● **Exercise**: Rewrite the entries below with "desktop assistant" in place of every "computer-use agent". Keep everything else the same.

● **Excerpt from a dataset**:

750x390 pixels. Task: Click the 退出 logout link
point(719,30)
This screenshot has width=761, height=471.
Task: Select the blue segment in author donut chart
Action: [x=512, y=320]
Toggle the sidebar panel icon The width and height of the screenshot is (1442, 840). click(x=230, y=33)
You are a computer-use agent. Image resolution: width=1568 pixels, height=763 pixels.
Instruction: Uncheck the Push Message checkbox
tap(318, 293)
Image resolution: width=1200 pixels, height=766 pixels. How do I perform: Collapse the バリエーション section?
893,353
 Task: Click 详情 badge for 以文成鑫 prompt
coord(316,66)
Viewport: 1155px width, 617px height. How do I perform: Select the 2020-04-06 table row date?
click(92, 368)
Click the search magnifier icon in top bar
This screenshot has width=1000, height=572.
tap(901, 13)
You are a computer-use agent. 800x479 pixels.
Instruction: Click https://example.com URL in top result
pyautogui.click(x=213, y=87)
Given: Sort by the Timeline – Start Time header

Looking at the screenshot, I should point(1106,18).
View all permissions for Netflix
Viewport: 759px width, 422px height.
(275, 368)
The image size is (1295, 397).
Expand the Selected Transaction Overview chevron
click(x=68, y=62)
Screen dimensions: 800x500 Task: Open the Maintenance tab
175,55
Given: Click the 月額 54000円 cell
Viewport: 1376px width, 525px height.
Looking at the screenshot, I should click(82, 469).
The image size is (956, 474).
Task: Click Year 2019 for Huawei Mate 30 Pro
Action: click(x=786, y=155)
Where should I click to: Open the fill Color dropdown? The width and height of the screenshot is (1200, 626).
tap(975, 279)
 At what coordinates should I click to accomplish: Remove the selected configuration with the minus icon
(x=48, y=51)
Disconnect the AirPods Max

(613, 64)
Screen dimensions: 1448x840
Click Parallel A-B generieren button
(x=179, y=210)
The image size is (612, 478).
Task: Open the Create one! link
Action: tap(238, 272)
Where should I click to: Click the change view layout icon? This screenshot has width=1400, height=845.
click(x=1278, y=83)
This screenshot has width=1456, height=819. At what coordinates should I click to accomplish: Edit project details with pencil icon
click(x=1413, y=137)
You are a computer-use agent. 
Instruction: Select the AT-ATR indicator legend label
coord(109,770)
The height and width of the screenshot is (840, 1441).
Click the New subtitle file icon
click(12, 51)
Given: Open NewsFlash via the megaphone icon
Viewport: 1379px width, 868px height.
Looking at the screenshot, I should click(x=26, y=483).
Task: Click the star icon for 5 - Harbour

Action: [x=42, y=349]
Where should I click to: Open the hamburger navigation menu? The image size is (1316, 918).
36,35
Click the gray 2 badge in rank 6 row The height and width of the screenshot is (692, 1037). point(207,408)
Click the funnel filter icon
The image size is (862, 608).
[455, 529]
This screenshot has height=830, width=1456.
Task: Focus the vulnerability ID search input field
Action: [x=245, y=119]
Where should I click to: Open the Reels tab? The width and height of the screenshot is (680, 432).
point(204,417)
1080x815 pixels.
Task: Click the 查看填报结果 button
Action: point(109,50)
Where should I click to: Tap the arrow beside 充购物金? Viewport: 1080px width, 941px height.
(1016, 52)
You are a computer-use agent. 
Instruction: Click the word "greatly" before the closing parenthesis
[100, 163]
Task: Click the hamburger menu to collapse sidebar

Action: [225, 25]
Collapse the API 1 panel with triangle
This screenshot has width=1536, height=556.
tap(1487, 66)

● **Answer for this exercise**:
750x390 pixels. Task: Click the 退出 logout link
point(719,30)
This screenshot has width=761, height=471.
Task: Select the blue segment in author donut chart
Action: [x=512, y=320]
Toggle the sidebar panel icon The width and height of the screenshot is (1442, 840). click(x=230, y=33)
You are a desktop assistant. Image resolution: width=1568 pixels, height=763 pixels.
Instruction: Uncheck the Push Message checkbox
tap(318, 293)
Image resolution: width=1200 pixels, height=766 pixels. How do I perform: Collapse the バリエーション section?
893,353
 Task: Click 详情 badge for 以文成鑫 prompt
coord(316,66)
Viewport: 1155px width, 617px height. How do I perform: Select the 2020-04-06 table row date?
click(92, 368)
Click the search magnifier icon in top bar
This screenshot has width=1000, height=572.
tap(901, 13)
You are a desktop assistant. 800x479 pixels.
Instruction: Click https://example.com URL in top result
pyautogui.click(x=213, y=87)
Given: Sort by the Timeline – Start Time header

Looking at the screenshot, I should point(1106,18).
View all permissions for Netflix
Viewport: 759px width, 422px height.
(275, 368)
The image size is (1295, 397).
Expand the Selected Transaction Overview chevron
click(x=68, y=62)
Screen dimensions: 800x500 Task: Open the Maintenance tab
175,55
Given: Click the 月額 54000円 cell
Viewport: 1376px width, 525px height.
Looking at the screenshot, I should click(82, 469).
The image size is (956, 474).
Task: Click Year 2019 for Huawei Mate 30 Pro
Action: click(x=786, y=155)
Where should I click to: Open the fill Color dropdown? The width and height of the screenshot is (1200, 626).
tap(975, 279)
 At what coordinates should I click to accomplish: Remove the selected configuration with the minus icon
(x=48, y=51)
Disconnect the AirPods Max

(613, 64)
Screen dimensions: 1448x840
Click Parallel A-B generieren button
(x=179, y=210)
The image size is (612, 478).
Task: Open the Create one! link
Action: tap(238, 272)
Where should I click to: Click the change view layout icon? This screenshot has width=1400, height=845.
click(x=1278, y=83)
This screenshot has width=1456, height=819. At what coordinates should I click to accomplish: Edit project details with pencil icon
click(x=1413, y=137)
You are a desktop assistant. 
Instruction: Select the AT-ATR indicator legend label
coord(109,770)
The height and width of the screenshot is (840, 1441).
Click the New subtitle file icon
click(12, 51)
Given: Open NewsFlash via the megaphone icon
Viewport: 1379px width, 868px height.
Looking at the screenshot, I should click(x=26, y=483).
Task: Click the star icon for 5 - Harbour

Action: [x=42, y=349]
Where should I click to: Open the hamburger navigation menu? The image size is (1316, 918).
36,35
Click the gray 2 badge in rank 6 row The height and width of the screenshot is (692, 1037). point(207,408)
Click the funnel filter icon
The image size is (862, 608).
[455, 529]
This screenshot has height=830, width=1456.
Task: Focus the vulnerability ID search input field
Action: [x=245, y=119]
Where should I click to: Open the Reels tab? The width and height of the screenshot is (680, 432).
point(204,417)
1080x815 pixels.
Task: Click the 查看填报结果 button
Action: point(109,50)
Where should I click to: Tap the arrow beside 充购物金? Viewport: 1080px width, 941px height.
(1016, 52)
You are a desktop assistant. 
Instruction: Click the word "greatly" before the closing parenthesis
[100, 163]
Task: Click the hamburger menu to collapse sidebar

Action: [225, 25]
Collapse the API 1 panel with triangle
This screenshot has width=1536, height=556.
tap(1487, 66)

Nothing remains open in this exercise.